Thanks turned to anger as the engineers, obviously not wanting to get fired or "blamed" (god forbid anyone in America actually take blame for anything anymore) for this minor yet potentially nasty flaw, swore up and down that there's no way other than "actively attacking" the system could I have exposed this issue and that's when things got nasty.
I was threatened, with federal involvement (they never explained that part), emailed copies of recent arrests of hackers from Australia and told to get a lawyer.
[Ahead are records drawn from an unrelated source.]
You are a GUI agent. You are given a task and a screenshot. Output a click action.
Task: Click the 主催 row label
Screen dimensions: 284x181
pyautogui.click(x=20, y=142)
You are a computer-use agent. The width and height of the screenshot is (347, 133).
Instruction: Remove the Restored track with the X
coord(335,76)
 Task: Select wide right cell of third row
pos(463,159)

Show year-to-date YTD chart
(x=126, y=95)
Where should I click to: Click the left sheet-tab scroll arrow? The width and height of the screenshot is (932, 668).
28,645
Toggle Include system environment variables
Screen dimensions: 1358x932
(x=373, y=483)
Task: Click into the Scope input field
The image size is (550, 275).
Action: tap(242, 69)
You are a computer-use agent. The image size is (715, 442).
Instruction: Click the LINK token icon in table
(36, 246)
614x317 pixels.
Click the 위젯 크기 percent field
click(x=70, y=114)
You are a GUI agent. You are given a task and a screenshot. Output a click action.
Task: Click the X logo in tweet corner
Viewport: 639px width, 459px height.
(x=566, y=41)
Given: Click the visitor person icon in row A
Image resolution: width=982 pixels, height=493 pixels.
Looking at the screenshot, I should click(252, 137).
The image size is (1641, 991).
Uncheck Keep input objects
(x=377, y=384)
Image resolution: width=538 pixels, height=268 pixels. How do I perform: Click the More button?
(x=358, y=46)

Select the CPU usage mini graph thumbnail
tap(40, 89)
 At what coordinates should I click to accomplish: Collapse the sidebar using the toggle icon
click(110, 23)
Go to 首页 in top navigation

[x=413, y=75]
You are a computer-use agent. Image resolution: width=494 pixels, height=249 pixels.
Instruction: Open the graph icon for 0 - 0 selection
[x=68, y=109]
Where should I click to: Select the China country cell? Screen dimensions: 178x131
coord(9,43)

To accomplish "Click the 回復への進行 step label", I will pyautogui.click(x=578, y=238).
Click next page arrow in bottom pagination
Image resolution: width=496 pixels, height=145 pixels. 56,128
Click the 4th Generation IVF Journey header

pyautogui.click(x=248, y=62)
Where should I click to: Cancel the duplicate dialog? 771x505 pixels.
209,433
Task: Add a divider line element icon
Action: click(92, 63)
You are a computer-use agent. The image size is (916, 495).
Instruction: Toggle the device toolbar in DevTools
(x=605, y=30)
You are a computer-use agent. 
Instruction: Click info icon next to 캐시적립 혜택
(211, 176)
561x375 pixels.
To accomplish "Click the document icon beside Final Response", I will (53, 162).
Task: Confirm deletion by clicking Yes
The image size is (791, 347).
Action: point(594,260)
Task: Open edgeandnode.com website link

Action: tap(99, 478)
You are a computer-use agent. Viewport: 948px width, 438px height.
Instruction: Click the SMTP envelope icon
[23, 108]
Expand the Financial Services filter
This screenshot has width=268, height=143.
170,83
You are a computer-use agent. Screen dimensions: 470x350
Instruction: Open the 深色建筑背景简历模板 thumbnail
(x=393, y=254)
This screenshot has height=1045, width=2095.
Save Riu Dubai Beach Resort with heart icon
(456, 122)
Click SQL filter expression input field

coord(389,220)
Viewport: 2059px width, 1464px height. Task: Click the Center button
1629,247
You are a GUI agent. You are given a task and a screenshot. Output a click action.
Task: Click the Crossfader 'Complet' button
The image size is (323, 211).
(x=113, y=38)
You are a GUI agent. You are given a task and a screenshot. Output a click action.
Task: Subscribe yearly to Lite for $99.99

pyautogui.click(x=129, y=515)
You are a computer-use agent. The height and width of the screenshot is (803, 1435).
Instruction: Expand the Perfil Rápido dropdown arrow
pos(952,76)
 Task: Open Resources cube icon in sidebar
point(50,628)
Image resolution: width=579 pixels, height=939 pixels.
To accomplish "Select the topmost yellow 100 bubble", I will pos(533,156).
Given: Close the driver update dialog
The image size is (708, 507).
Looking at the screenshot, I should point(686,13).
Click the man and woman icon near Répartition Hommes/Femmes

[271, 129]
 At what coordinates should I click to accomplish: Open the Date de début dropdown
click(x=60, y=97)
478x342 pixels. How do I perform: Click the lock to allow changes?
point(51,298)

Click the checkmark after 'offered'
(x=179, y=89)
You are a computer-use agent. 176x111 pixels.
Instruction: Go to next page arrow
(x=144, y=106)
Four months later, there has been no follow-up, I've spent only eight-hundred in legal fees (I got lucky there) and the ISP quietly stopped harassing me.
I'm convinced this "attack" against anyone pointing web security flaws is all nested in this deep-rooted fear to admit ones mistakes. Web developers think if they admit a single mistake will never get another web development gig again. Ask yourself, would you hire a company that open admitted to making a security mistake on a website that was discovered? I'm interested in seeing where this goes.
Why do overlook and oversee mean opposite things?
Now, if the thing's busted and somebody get's hacked, well . . . we exercised due diligence in the manufacture, testing and marketing of our product. No problem, as far as I can see.
OTOH, if (for example) some snot-nosed college kids and their dog publish a detailed description of a flaw in our product, we have to either make sure they're wrong or fix it pronto. Else, our fiscal arse is swinging in the breeze, ripe to be violated in court for liability issues. Say, there oughtta be a law making it illegal for mere mortals to figure out how our product works and how to defeat it - that's the ticket! Great! We can push it as being in everybody's best interest, 'cuz it'll be a way to put evil hackers in jail. Yeah, that's it!
Now, have the police pick up those punk kids - they were last seen driving a green van.